Your monthly payment amount is tied to your adjusted gross income, family size, loan balance, and interest rate. The more money you make, the fewer children you have, and the lower your loan balance, the less likely it is that you’ll have a partial financial hardship.
Similarly, the PAYE and REPAYE plans are open only to people who borrowed Direct Loans to pay for their college education. Parents who borrowed federal loans to cover their children’s education costs can never repay their Parent PLUS Loans under those plans — even if they roll them into a Direct Consolidation Loan. Parent borrowers can only use the IDR Plan that leads to the highest monthly payment: income-contingent repayment.

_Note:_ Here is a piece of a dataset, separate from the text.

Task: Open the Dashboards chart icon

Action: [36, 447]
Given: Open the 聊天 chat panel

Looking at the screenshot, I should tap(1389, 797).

Related: Income-Driven Repayment for Private Student Loans
IDR eligibility requirements
IBR – You must have a partial financial hardship and loans made through the Direct Loan or Federal Family Education Loan Programs, including Stafford Loans (both subsidized and unsubsidized) and Grad Plus Loans. Perkins loans are eligible for the plan if they’re consolidated.
ICR – Open to all borrowers except those with Parent PLUS Loans or Perkins Loans. Both loan types are eligible for this repayment option if consolidated. But parent loans must be added to a Direct Consolidation Loan to qualify. If you previously consolidated a parent loan into an FFEL Loan, you’ll need to submit a new loan consolidation application with the Education Department before accessing the ICR plan.
PAYE – Open to new borrowers with Direct Loans. You would be a new borrower if the first time you borrowed a federal student loan was on or after Oct. 1, 2011. You’re also a new borrower if you took out a loan after Oct. 1, 2007, and didn’t have an outstanding balance on a federal loan when you applied for more financial aid. Parent PLUS Loans can never be repaid under the PAYE plan. Perkins loans are eligible for the play if they’re consolidated.
REPAYE – Open to borrowers with Direct Loans, but not Parent PLUS Loans or consolidation loans that paid off Parent PLUS Loans. Perkins loans are eligible for the play if they’re consolidated.